EXERCISE AIM: Reproduce each line of the material precisely.

PROVIDED DATA:
===============

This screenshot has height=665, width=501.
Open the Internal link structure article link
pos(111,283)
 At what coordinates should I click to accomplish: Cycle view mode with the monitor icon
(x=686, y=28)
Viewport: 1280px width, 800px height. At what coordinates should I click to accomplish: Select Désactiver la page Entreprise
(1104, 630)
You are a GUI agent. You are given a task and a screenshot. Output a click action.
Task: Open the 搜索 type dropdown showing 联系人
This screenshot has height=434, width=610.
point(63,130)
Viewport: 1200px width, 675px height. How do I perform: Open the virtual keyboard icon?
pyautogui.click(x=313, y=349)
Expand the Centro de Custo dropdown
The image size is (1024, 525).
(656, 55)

===============

EXERCISE RESULT:
This screenshot has height=665, width=501.
Open the Internal link structure article link
pos(111,283)
 At what coordinates should I click to accomplish: Cycle view mode with the monitor icon
(x=686, y=28)
Viewport: 1280px width, 800px height. At what coordinates should I click to accomplish: Select Désactiver la page Entreprise
(1104, 630)
You are a GUI agent. You are given a task and a screenshot. Output a click action.
Task: Open the 搜索 type dropdown showing 联系人
This screenshot has height=434, width=610.
point(63,130)
Viewport: 1200px width, 675px height. How do I perform: Open the virtual keyboard icon?
pyautogui.click(x=313, y=349)
Expand the Centro de Custo dropdown
The image size is (1024, 525).
(656, 55)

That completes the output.